In time, the Maccabee line of kings turned out to be no better than their predecessors. They soon gave the office of Chief Priest to the highest bidder.. During the life-time of Jesus, Annas had bought his office of High Priest from the Romans. So much for leadership!

It was in this context that Jesus’ claim to be the Good Shepherd gets its relevance. Jesus’ claim, however, was not to structured, political leadership. It was something superior to that. He saw himself, and his life-style, as the criterion according to which all human leadership must be assessed. All leadership is essentially fallible and potentially corruptible. We don’t need to have read too much history to be aware of that. 

Today we commemorate Anzac Day. Lived examples of courage stir something in our psyche, perhaps, particularly, in the male psyche, and sometimes so powerfully, but unnoticed, that we need to be careful of it. 

But along with the courage of the ordinary soldier that the day commemorates was the colossal incompetence of their Military High Command. They sent thousands of trusting soldiers on what proved to be an impossible, and totally unnecessary suicide mission. What were Australians doing there, anyway, invading Turkey?
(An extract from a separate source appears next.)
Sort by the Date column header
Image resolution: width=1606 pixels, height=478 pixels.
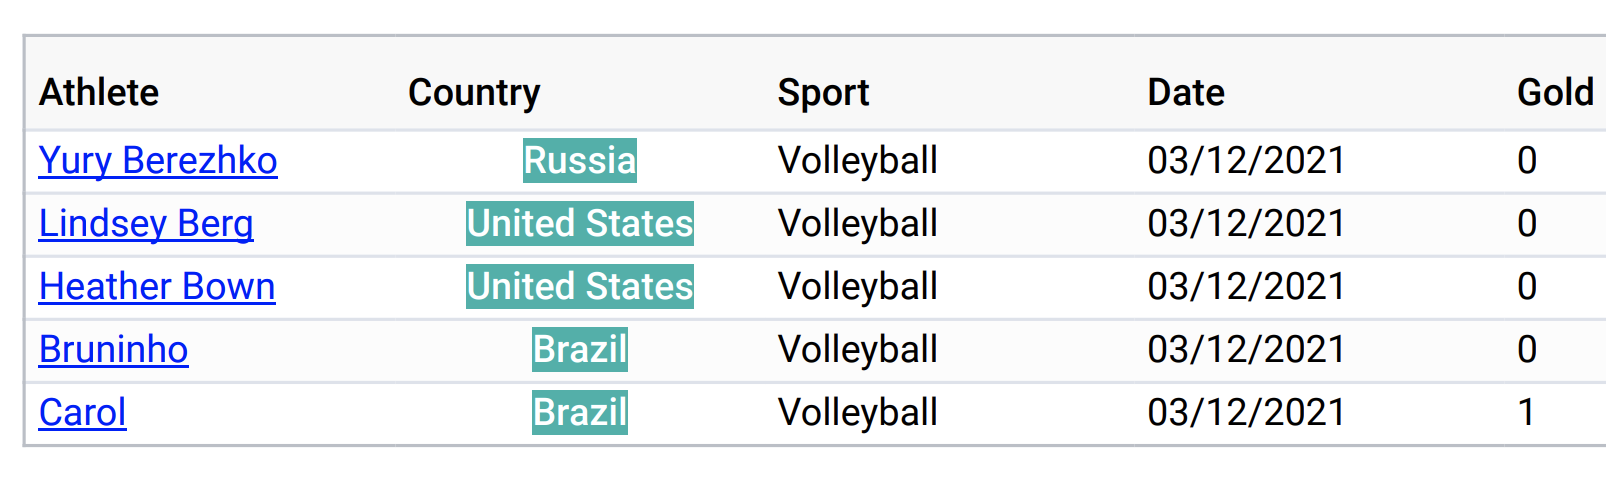(1186, 93)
And then the High Command followed up that tragedy with the brutal killing fields of Belgium and France. So much for leadership!

As well as commemorating Gallipoli, we are also being confronted at this time with so many in positions of leadership in the Church, even high up, admitting that mistakes were made in the whole area of clerical sexual abuse of defenceless children. How come that we, bishops and clergy, got away with it for so long?

It’s possible to have too much respect for leadership. There must be ways for keeping leaders accountable, whether they/we be political or religious leaders; and the more authority we give, the better our structures of accountability need to be. It is too easy to allow loyalty to blind judgment.

Yet, it is because we comprise this kind of Church, this kind of world, that Jesus comes among us this morning as bread broken and cup of wine shared – as body crucified and blood shed. And the risen Christ here in our midst says to us: Peace be with you.

In today’s Gospel passage, Jesus said that the sheep that belong to him listen to his voice.

Where, how, do we hear his voice? Ultimately, through a duly formed and informed conscience – no easy matter. To hear the gentle voice of conscience, we must be constantly tuned-in to it. There is no substitute for that. At the same time, we need to  be able to tune out, not just our own personal wants and fears, but the powerful brain-washing of the media, of the spin doctors, and, simply, of much of secular and religious culture in general, that deaden us and lead us to take too much simply for granted.

It is only to the extent that we listen to Jesus and that we follow him, that we begin to live the eternal life he promises us, and provide hope and enlightenment for the world in which we live.


Homily 2 - 2013

Today two young children will be baptised into this faith community.  Their baptism provides the invitation for us to think again about our own baptism – many long years ago, for most of us.  Does baptism make any difference? And, if it does, What is the difference? and, Is it worth it?  Not: Will it make any difference – perhaps, after I die? But: Does it now?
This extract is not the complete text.